Not going to lie. This one is my favorite.

(8/26/2024) Readme updated with deeplinking

(8/28/2024) Hotfix pushed for an issue where users would not be able to properly upload their PDF documents and therefore would not have access to RAG generation. Fix is to pin the nltk package dependency in the environment to fix a bug with the unstructured package. See GitHub issue here for details.

Currently tracking an issue that is breaking some Gradio builds (GitHub issue). Seems like one workaround is to upgrade/pin the gradio package version to 4.43.0 in requirements.txt.

1 Like

Updated the README to make it clear that to do RAG, you need to (1) upload the documents of interest AND (2) change the Router prompt to point the pipeline to the topics of your own uploaded docs.

Don’t forget to do the latter! Otherwise your RAG pipeline will still be focused on the topic of those default documents we provide in the project.

I’ve got the Agentic RAG project up and running in AI Workbench, but when I try to use it, I get a “Connection errored out” message on the UI. I checked the output in AIWB to see the full error and looks like a pydantic issue.

Here’s a snippet:

pydantic.errors.PydanticSchemaGenerationError: Unable to generate pydantic-core schema for <class ‘starlette.requests.Request’>. Set arbitrary_types_allowed=True in the model_config to ignore this error or implement __get_pydantic_core_schema__ on your type to fully support it.
If you got this error by calling handler() within __get_pydantic_core_schema__ then you likely need to call handler.generate_schema(<some type>) since we do not call __get_pydantic_core_schema__ on <some type> otherwise to avoid infinite recursion.
For further information visit Redirecting...

Hi, thanks for reaching out! I was unable to reproduce this on my workstation, but I was able to reproduce on my local windows laptop.

According to the Github issue here, it seems like a dependency of pydantic is acting up and pinning the fastapi package to a previous version fixes the issue. Just tried it out and it seems to work for me on my laptop.

The update has been pushed to the upstream repo. Make sure you pull the changes down to your local repo and rebuild the project. Hope this helps!

(10/02) Updated deep link landing page

Basic question, and likely a simple answer: Under Documents, when listing Webpages, will it include all sub-pages to a URL or do you have to enter every single one in manually? If manually, any simple * to include all sub-pages? Trying to test a search/focus on a public site with hundreds of sub-ages to an agreements URL and would love to catch-all every agreement.

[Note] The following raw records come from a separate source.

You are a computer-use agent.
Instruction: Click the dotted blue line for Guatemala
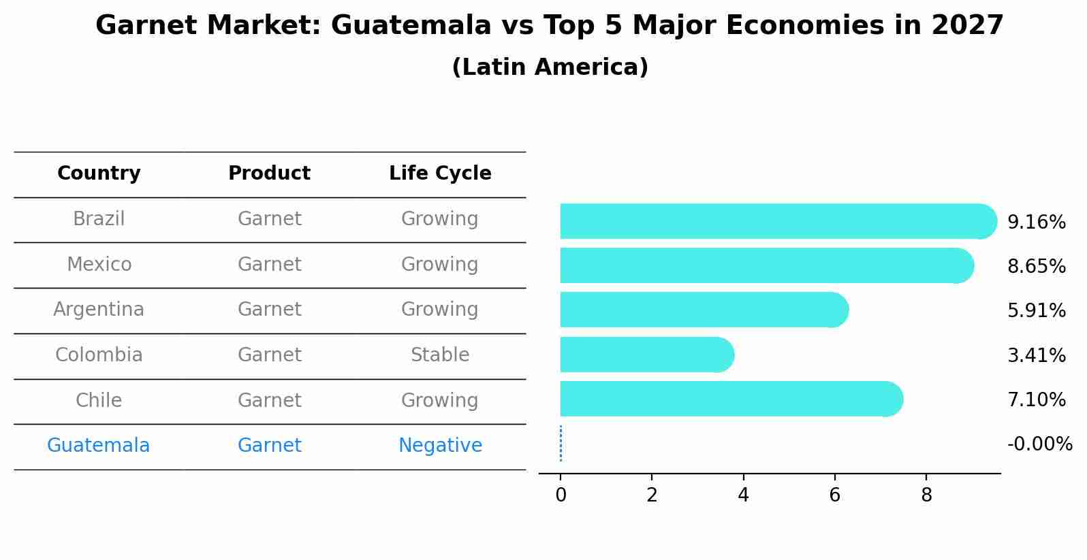561,444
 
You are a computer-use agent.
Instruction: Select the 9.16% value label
1036,223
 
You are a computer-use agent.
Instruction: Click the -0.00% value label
1039,444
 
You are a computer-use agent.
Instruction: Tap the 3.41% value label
1036,355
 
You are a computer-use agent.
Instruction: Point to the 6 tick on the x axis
834,495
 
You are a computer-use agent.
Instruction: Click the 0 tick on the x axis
561,495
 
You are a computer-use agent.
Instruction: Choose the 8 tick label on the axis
926,495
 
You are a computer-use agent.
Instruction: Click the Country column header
99,174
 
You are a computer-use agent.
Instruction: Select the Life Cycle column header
440,174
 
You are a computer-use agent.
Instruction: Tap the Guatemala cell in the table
98,446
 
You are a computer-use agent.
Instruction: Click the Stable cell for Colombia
440,355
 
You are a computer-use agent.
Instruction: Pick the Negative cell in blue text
440,446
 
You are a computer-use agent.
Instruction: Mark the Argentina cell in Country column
99,310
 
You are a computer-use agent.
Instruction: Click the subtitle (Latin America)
550,67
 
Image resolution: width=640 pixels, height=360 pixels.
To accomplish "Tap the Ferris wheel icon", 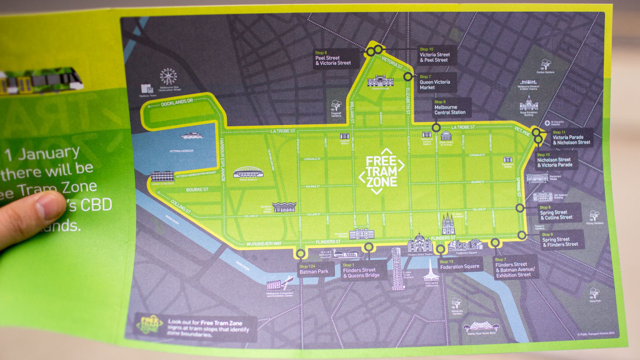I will pyautogui.click(x=168, y=76).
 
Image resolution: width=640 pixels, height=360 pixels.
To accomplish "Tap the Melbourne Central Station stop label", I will pyautogui.click(x=450, y=109).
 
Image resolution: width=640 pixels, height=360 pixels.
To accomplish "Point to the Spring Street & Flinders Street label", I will pyautogui.click(x=559, y=241).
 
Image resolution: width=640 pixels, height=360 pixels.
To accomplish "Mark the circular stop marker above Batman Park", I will pyautogui.click(x=301, y=254).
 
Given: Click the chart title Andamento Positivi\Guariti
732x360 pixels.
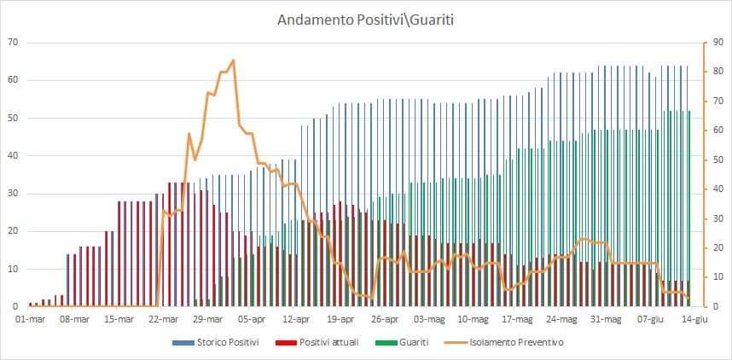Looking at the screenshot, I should click(x=365, y=19).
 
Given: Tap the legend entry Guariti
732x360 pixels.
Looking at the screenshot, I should click(x=400, y=342).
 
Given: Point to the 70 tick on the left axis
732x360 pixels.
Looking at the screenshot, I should click(x=13, y=43).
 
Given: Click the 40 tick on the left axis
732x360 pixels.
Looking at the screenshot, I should click(x=13, y=156).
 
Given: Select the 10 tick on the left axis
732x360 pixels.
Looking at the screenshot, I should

Hi, thanks for reaching out! At the moment, the project just does basic parsing of a list of URLs and ingests them into the vector store. This project, like all example projects in the catalog, is meant as a starting point for developers to fork, build and extend upon.

Adding in additional logic to include wildcards and subpages is definitely a logical extension to this project, so feel free to build it in!

Copy that. Thank you. I’m a nube to this world and coding so likely not a development I can handle, but one I will look into. Appreciate you!